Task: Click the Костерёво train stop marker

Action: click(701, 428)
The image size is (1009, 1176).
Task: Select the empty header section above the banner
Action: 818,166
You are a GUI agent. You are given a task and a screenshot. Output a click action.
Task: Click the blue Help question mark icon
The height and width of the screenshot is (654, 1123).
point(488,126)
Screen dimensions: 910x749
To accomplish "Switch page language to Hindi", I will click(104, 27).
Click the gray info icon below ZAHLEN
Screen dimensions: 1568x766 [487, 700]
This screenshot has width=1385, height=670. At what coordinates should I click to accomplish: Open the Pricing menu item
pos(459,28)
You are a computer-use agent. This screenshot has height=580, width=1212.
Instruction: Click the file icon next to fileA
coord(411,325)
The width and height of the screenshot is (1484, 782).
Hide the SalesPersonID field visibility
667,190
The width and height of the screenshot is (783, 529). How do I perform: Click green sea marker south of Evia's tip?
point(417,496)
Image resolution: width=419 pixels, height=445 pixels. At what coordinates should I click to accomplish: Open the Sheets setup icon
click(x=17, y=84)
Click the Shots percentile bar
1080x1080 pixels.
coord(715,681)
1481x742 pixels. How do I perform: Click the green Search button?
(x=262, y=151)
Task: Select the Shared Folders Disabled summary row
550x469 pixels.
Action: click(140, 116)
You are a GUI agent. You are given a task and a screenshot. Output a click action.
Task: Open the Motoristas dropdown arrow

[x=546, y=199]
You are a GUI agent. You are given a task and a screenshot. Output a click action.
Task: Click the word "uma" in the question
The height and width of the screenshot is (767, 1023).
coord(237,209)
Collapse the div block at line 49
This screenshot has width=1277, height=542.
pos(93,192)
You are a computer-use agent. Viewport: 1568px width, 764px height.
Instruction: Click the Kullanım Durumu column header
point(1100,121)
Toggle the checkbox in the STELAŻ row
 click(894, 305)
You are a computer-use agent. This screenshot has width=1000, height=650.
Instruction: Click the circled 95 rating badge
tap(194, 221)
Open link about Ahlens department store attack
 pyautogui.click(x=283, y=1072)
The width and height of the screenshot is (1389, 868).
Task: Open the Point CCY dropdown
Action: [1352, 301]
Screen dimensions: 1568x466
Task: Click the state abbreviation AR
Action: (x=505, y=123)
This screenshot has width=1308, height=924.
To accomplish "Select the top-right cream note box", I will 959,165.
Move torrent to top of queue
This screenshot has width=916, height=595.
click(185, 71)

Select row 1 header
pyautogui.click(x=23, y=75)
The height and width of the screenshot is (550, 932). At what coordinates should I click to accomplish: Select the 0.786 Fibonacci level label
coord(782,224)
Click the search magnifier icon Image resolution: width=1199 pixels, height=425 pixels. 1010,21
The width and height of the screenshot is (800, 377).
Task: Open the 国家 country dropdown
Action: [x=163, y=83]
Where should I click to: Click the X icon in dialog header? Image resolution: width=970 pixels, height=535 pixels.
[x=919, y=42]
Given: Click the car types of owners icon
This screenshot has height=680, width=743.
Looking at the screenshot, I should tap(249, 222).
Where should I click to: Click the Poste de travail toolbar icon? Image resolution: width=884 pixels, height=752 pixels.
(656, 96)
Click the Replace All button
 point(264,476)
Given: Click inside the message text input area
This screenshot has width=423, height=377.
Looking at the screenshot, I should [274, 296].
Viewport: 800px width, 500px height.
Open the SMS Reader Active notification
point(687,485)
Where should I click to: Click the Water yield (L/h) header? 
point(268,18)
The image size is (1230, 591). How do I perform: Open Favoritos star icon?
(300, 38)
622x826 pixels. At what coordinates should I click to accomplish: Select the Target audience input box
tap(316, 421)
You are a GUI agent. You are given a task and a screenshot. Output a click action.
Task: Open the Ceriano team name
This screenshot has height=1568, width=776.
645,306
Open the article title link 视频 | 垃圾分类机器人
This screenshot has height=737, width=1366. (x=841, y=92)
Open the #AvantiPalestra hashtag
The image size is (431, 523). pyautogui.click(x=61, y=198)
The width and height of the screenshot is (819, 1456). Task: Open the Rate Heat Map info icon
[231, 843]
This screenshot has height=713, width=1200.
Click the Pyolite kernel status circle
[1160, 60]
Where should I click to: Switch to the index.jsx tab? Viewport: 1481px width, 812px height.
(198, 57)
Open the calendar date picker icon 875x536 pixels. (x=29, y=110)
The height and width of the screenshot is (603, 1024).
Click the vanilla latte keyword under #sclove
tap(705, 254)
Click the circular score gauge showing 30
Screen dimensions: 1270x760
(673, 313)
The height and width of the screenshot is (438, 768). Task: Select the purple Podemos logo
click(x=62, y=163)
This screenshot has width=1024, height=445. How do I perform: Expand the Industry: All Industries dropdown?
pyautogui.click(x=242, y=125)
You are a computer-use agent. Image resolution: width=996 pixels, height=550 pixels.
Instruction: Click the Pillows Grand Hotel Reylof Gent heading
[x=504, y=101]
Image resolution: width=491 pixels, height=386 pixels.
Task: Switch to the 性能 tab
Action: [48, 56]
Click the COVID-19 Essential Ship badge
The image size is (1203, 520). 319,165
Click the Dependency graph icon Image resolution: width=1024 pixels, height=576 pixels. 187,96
------------------------
The answer must be every line from the records above that contains the word "will", copied out.

- **Response**
To accomplish "Switch page language to Hindi", I will click(104, 27).
To accomplish "Select the top-right cream note box", I will 959,165.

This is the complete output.